Mariana Saba Utimati, 36 anos, também optou por uma doula em seu
parto,há oito meses,repetindo em São Paulo a experiência que teve na
primeira gestação, em Cingapura. As conversas e exercícios foram
fundamentais para dar motivação e confiança. É um grande diferencial ter
suas vontades respeitadas no pior momento de dor da sua vida. Uma doula
e um obstetra pró-parto humanizado é a receita para um parto
feliz,afirma Utimati.
Laysa Duch, 38 anos, que acompanhou Utimati, também se tornou doula após
um parto complicado em sua primeira gestação, ainda na adolescência.
Fisioterapeuta e acupunturista, ela decidiu não trocar de profissão, mas
unir os dois interesses: adaptou esses serviços na doulagem e hoje
trabalha com gestantes e puérperas.Eu fazia o que gostava, mas não era o
que me preenchia. No curso [de doula], eu tratei todas as amarguras que
guardei por 21 anos. Falei para mim mesma: é isso o que eu quero, é
isso que eu procurei a vida inteira.
PAIS INCENTIVAM PRESENÇA DE DOULA
Não achei que fosse tão importante pagar alguém para me ensinar a
respirar.A frase se refere ao serviço da doula Laysa Duch, mas não foi
dita pela mãe, que dava à luz,e sim pelo pai,que acompanhava o
nascimento do segundo filho. Achei que fosse morrer, disse ele. De
acordo com Duch, o pai acompanhou o trabalho de parto repetindo as recomendações que ela dava à gestante.
Doulas ouvidas pela reportagem afirmam que os homens estão mais abertos
ao trabalho delas durante o parto, seja por vontade própria ou como
forma de respeitar o desejo da mulher. A doula não tira o lugar do
marido, ela apenas amplia o olhar do médico para um olhar mais
sensível, afirma a doula Janie Paula.
Mariana Saba Utimati conta que a presença da doula também foi importante
para seu marido. É muita carga emocional .A gente já tinha tido uma
doula no parto do nosso primeiro filho, então ele sabia o valor dela no
processo.
VIOLÊNCIA OBSTÉTRICA PROVOCA DEBATE
O Ministério da Saúde emitiu um despacho na terça-feira (7) em que
defende abolir de políticas públicas o termo violência obstétrica de
normas e políticas públicas.
Em 2017, texto publicado pelo órgão definiu esse tipo de violência como
aquela que ocorre na gestação ou no parto, podendo ser física,
psicológica, verbal, simbólica e/ ou sexual, citando também
negligência, discriminação e condutas desnecessárias.
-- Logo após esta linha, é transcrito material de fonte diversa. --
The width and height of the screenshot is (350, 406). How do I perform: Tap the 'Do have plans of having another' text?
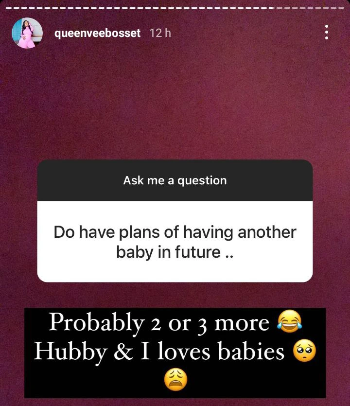(175, 232)
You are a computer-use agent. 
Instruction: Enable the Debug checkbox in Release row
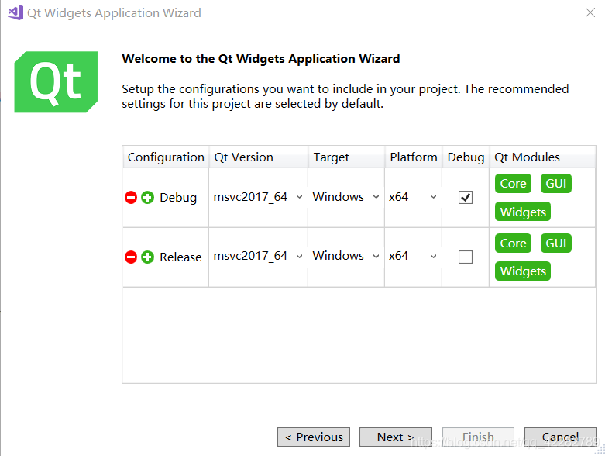coord(466,257)
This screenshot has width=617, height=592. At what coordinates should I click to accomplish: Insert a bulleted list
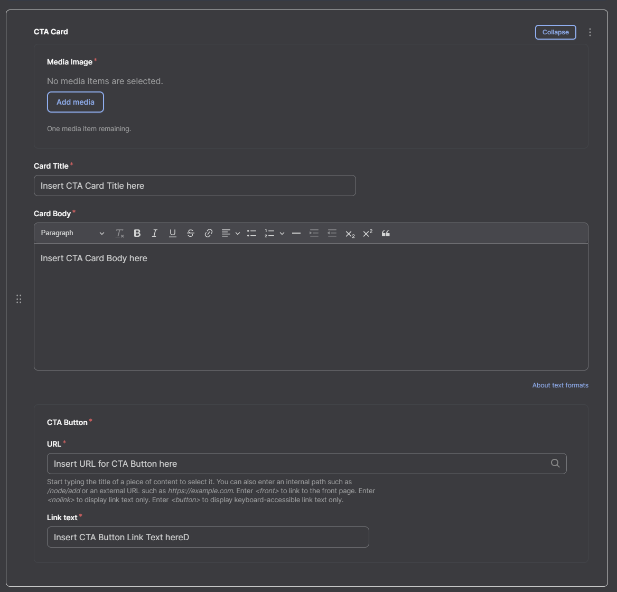[x=251, y=234]
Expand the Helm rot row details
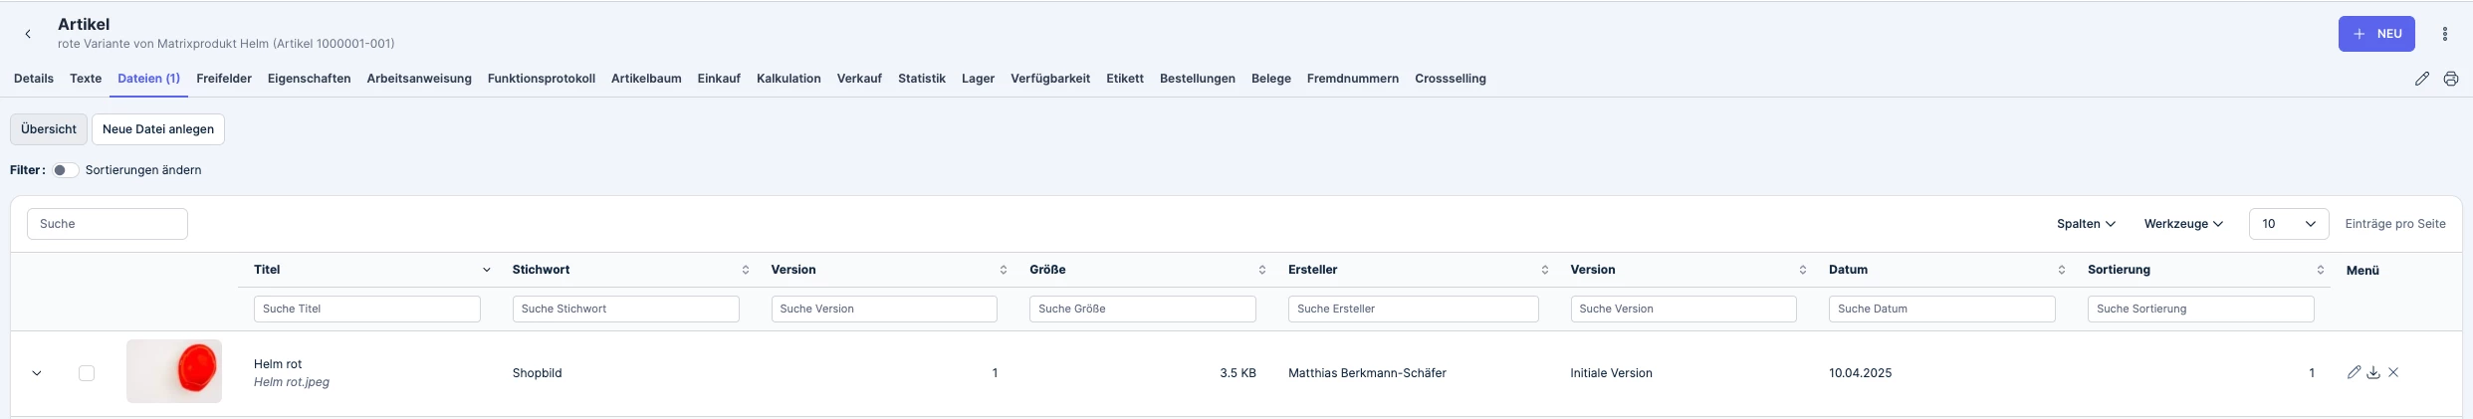Screen dimensions: 2473x419 tap(37, 373)
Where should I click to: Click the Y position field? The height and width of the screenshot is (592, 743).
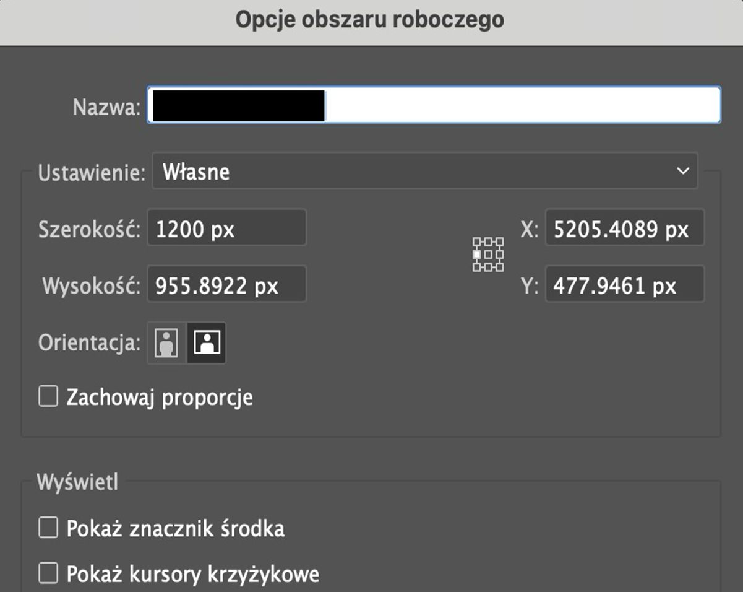tap(624, 284)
O ministério afirma agora que o termo é inadequado.A justificativa dada
foi que, na definição da OMS (Organização Mundial da Saúde), a violência
estaria associada a intencionalidade, independentemente do resultado produzido.
Especialistas contestam a mudança. Para a médica Sônia Lansky, excluir o
termo pode soar como censura institucional.É um problema de grande
relevância em saúde pública. É uma violência estrutural.